É, aliás, uma aliança de casamento que surge em foco num folheto publicitário profusamente distribuído pela cidade anunciando esta rede de lojas, intituladas "cash converters", bem à americana. Na fotografia do folheto, uma jovem sorridente - convenientemente maquilhada - exibe em grande plano o dedo médio, em cuja base está a aliança. Um gesto obsceno coroado com a seguinte legenda: "O homem da tua vida já está fora da tua vida? Vende-o!"

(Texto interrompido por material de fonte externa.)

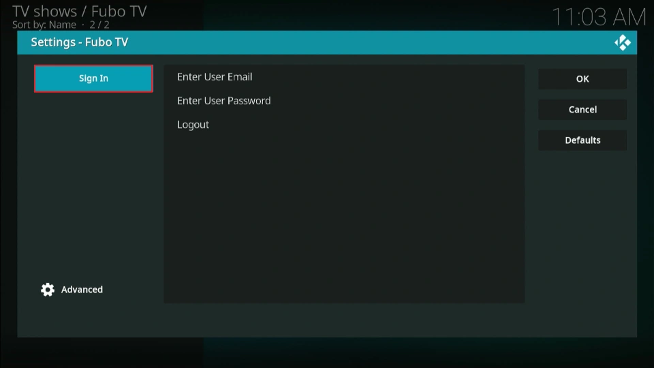Click the Sort by: Name label

44,25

A ideia, claro, é vender a aliança. Mas, subjacente a isto, impera a ideologia de que tudo é descartável e transaccionável no mundo contemporâneo - a começar pelos afectos. Miro o folheto e fico nauseado com o sorriso radioso da moça da foto, a convicção de que se pode fazer lucro aproveitando os dramas alheios, a noção de que tudo na vida tem um preço em vil metal. Até as memórias de um amor.

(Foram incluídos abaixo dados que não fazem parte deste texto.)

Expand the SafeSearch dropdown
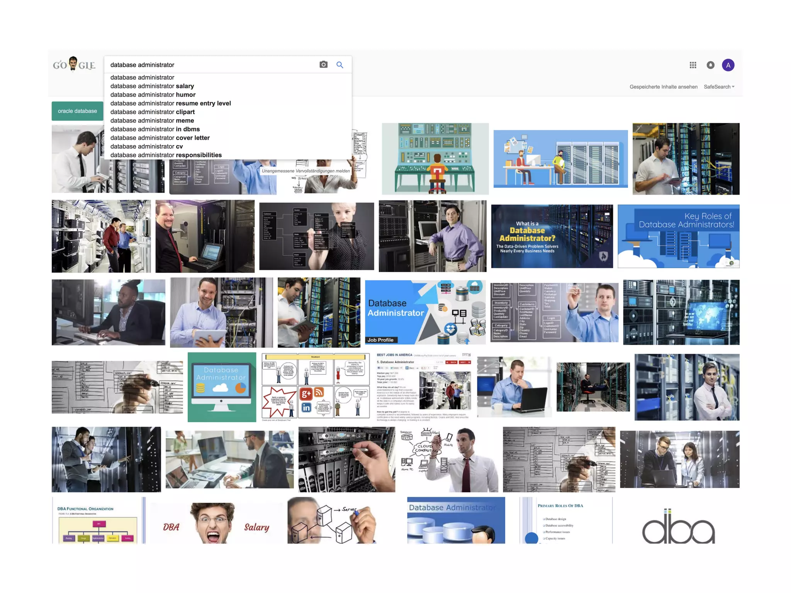Viewport: 791px width, 593px height. [719, 87]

Ao menos as antigas lojas de penhores, na sua existência discreta, quase envergonhada, não faziam gala do seu comércio. Existiam, estavam lá, quem precisava recorria a elas em situações de urgência. Agora, pelo contrário, envolve-se esta agiotagem dos nossos dias num pretenso glamour platinado e exuberante, como se a venda desesperada de uma aliança fosse um marco na emancipação feminina (não é por acaso que está uma mulher e não um homem na fotografia) e na erradicação definitiva da "moral burguesa".
Obscenidade é isto.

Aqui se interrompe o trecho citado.